What the task asks — Rewrite the entries beginning at the line that contains "The image size" and ending after the line that contains "click(x=129, y=51)", replacing "legend square" with "legend swatch" and leaving everything else unchanged. Omit the pictures from your answer.
** Start Data records **
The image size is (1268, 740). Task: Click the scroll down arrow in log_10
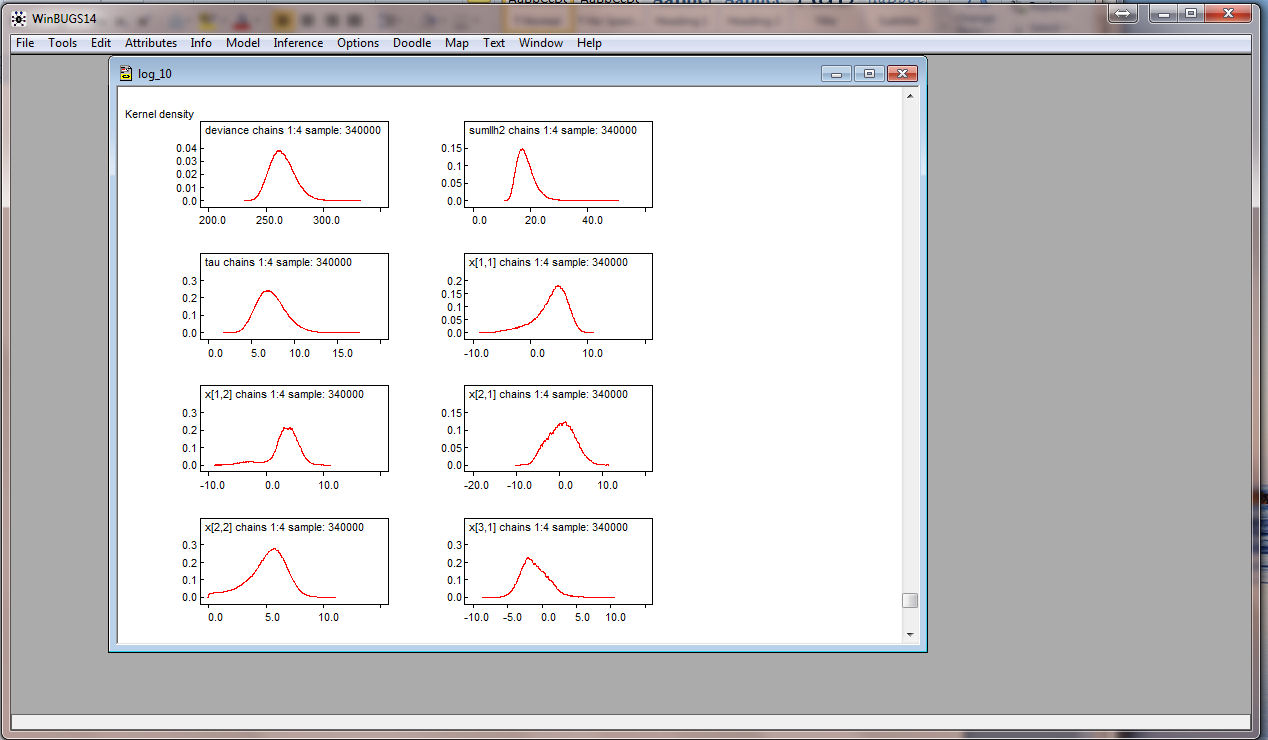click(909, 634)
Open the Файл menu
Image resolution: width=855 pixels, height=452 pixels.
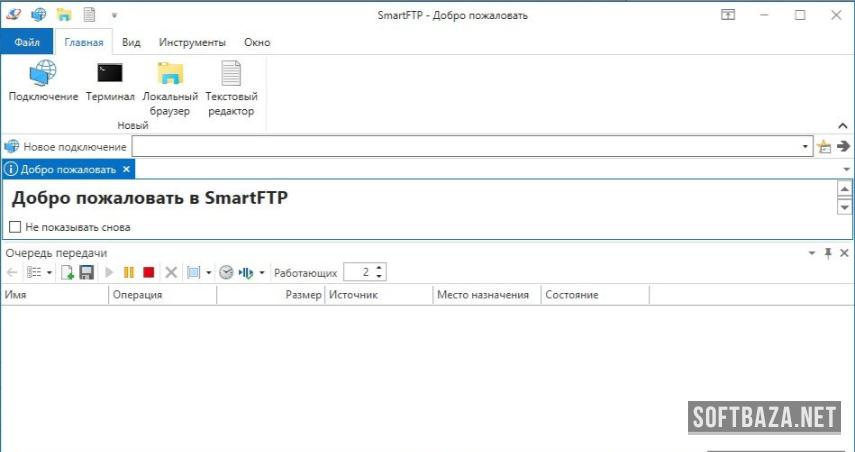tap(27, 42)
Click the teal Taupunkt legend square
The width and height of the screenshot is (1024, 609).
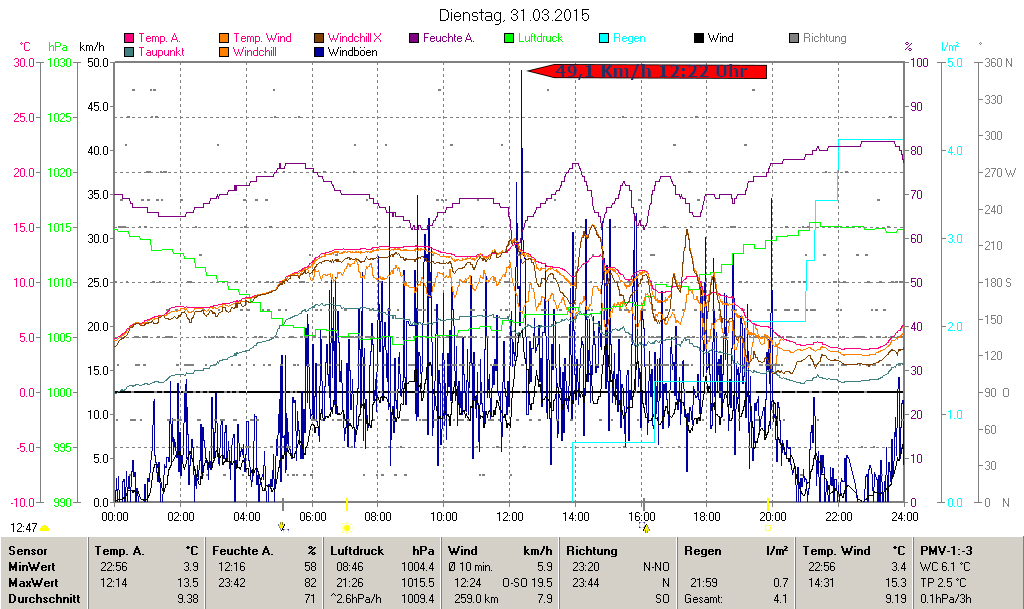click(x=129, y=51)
** End Data records **
** Start Data records **
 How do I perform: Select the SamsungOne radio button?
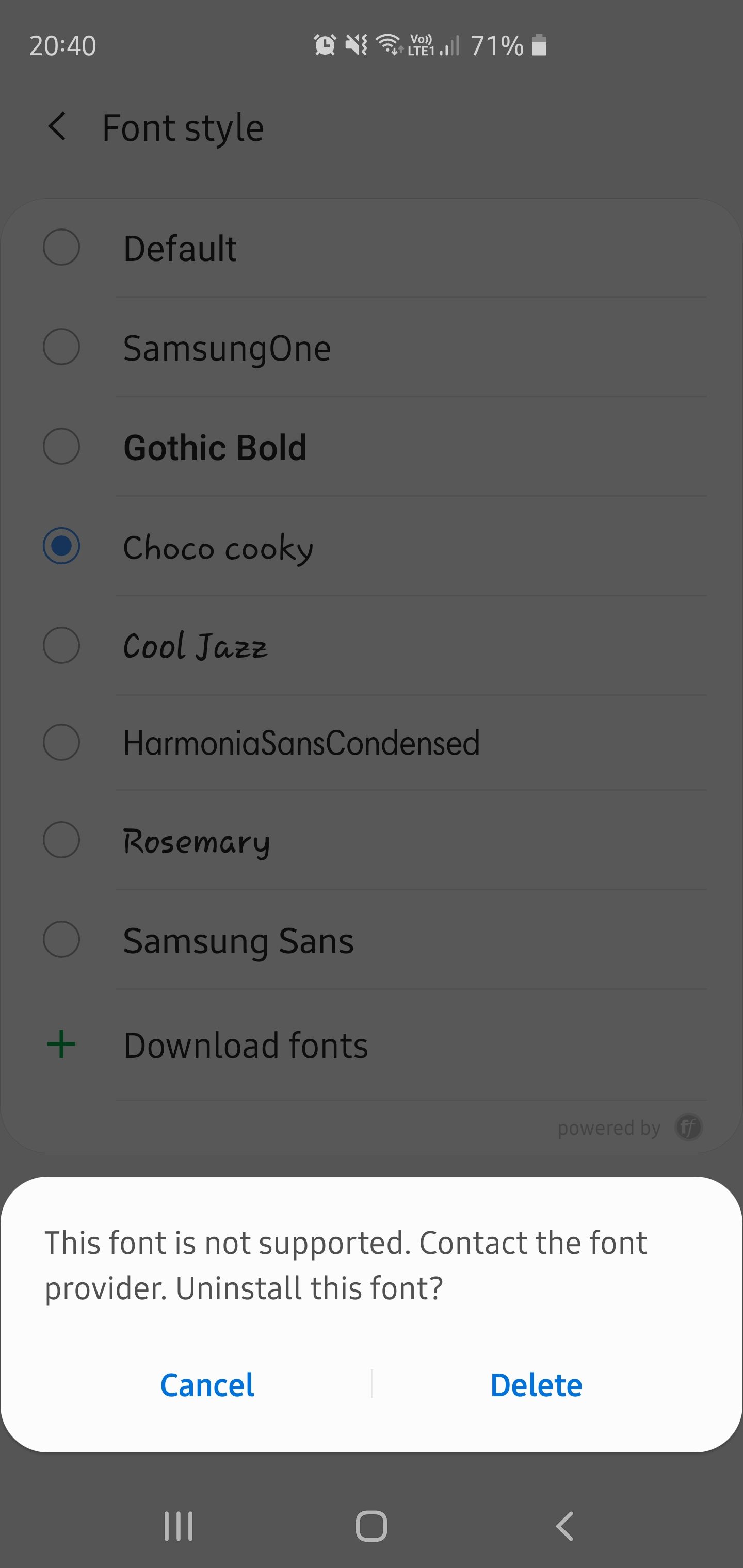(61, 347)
** End Data records **
** Start Data records **
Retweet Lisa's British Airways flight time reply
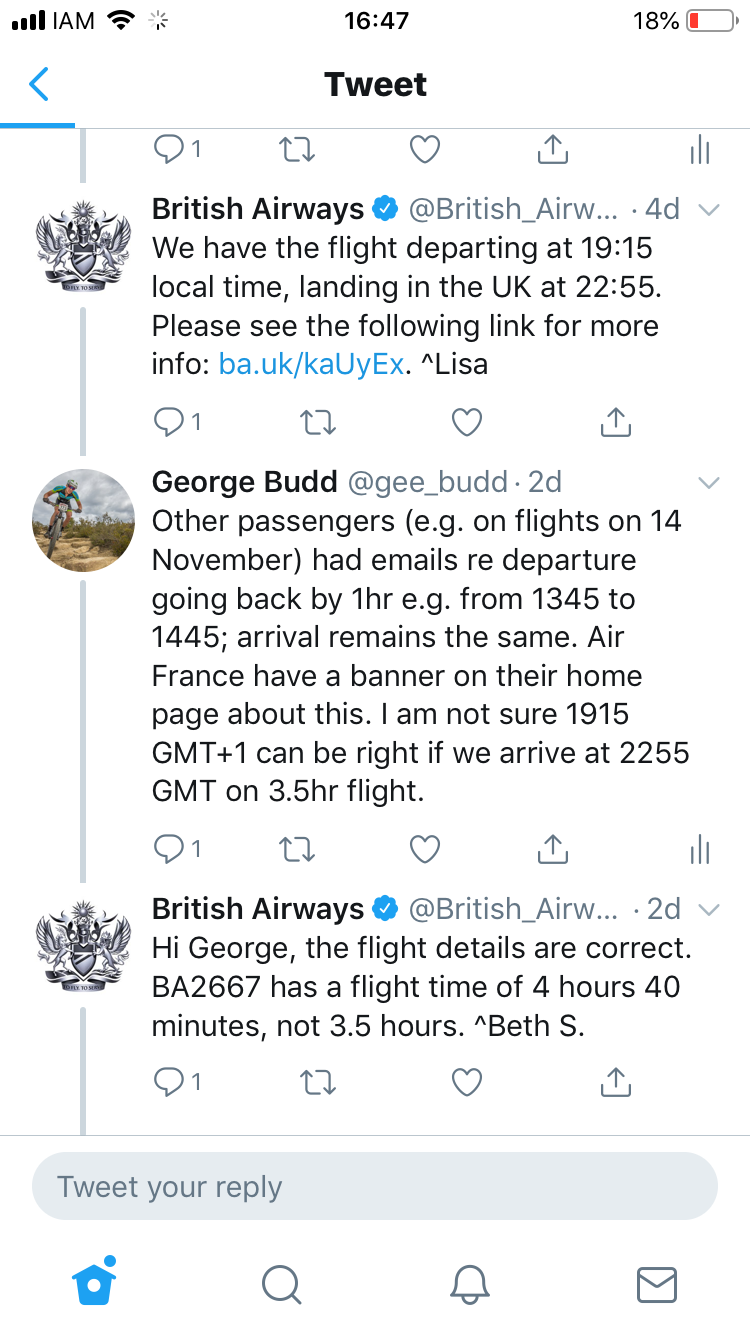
** End Data records **
Problem solution —
The image size is (1268, 740). Task: Click the scroll down arrow in log_10
click(909, 634)
Open the Файл menu
Image resolution: width=855 pixels, height=452 pixels.
tap(27, 42)
Click the teal Taupunkt legend swatch
The width and height of the screenshot is (1024, 609).
click(x=129, y=51)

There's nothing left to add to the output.